When my parents purchased our first computer in 1992, I immediately opened the word processor (remember Notepad?) and typed up a biography of Marty Barrett and his complete statistics, which I printed out and pressed to my nose, inhaling the scent of fresh ink. Somehow writing down those numbers and printing them out made them real and tangible in a way that mere thoughts never could. But again, it wasn’t enough to just print them—I then had to track down Barrett in person, finding him at a car dealership where he was signing autographs so I could present the report to him. I wanted to study him, to see what he looked like in normal street clothes, to simply know if he was a nice guy. (He was.)
As I got older, my pathological need to scrutinize and document only grew. I became a scientist (specifically, an entomologist), a profession demanding meticulous observation, research, and record-keeping.
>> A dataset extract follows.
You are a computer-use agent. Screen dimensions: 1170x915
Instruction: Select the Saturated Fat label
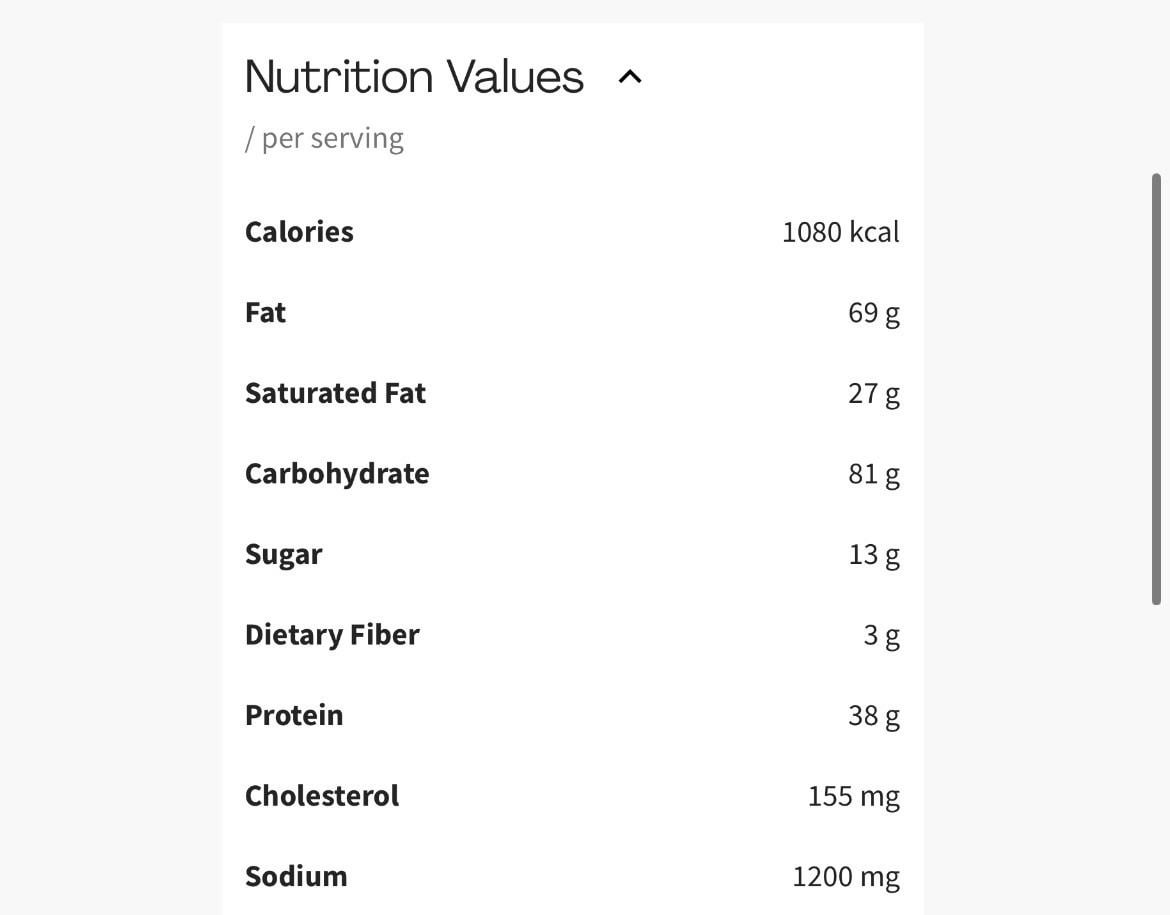tap(335, 393)
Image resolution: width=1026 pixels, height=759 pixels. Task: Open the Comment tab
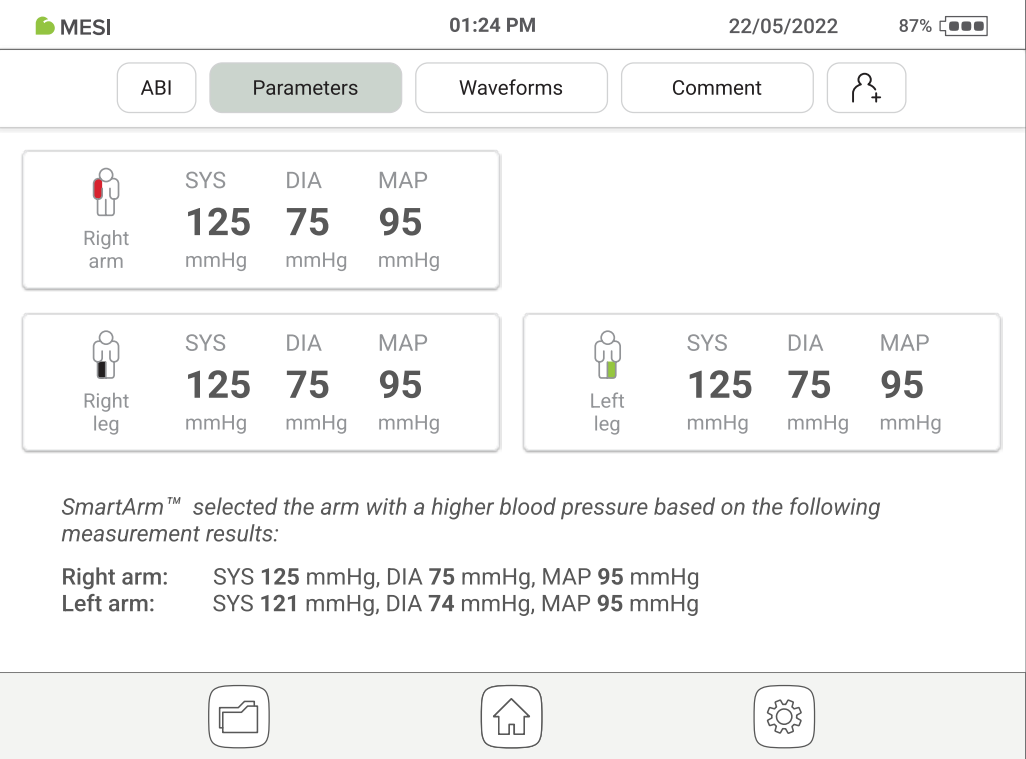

And the right side of my brain kept up with the left: my other passion was writing, particularly writing about people, and so, struggling to choose between science and journalism (my commitment issues extending to all facets of my life), I resolved to do both.
Back in my nosebleed seats at the Coliseum, I think more about the benchwarmers and journeymen of my childhood, the figurines of my Toy Story, whose cards are now locked away in a storage unit in my mother’s condo. (Thank you for not tossing them, Mom!) I picture the vessel that those cards came in, the wax pack, wondering if they even make them anymore, a smile spreading across my face as I recall the thrill of opening one. Each pack held fifteen individual surprises. And then I experience a wonderful moment of inspiration bubbling from the subconscious, that ever-elusive visit from the muse: What if I could open a pack just one more time? Not a new pack, but one that had been kept sealed by some hoarder in the vain hope that it would one day be worth something, one that—and this is the key—would almost certainly contain many of the very underdog types I once idolized (the contents of a pack being random and underdogs being more numerous; most teams only have a few star players).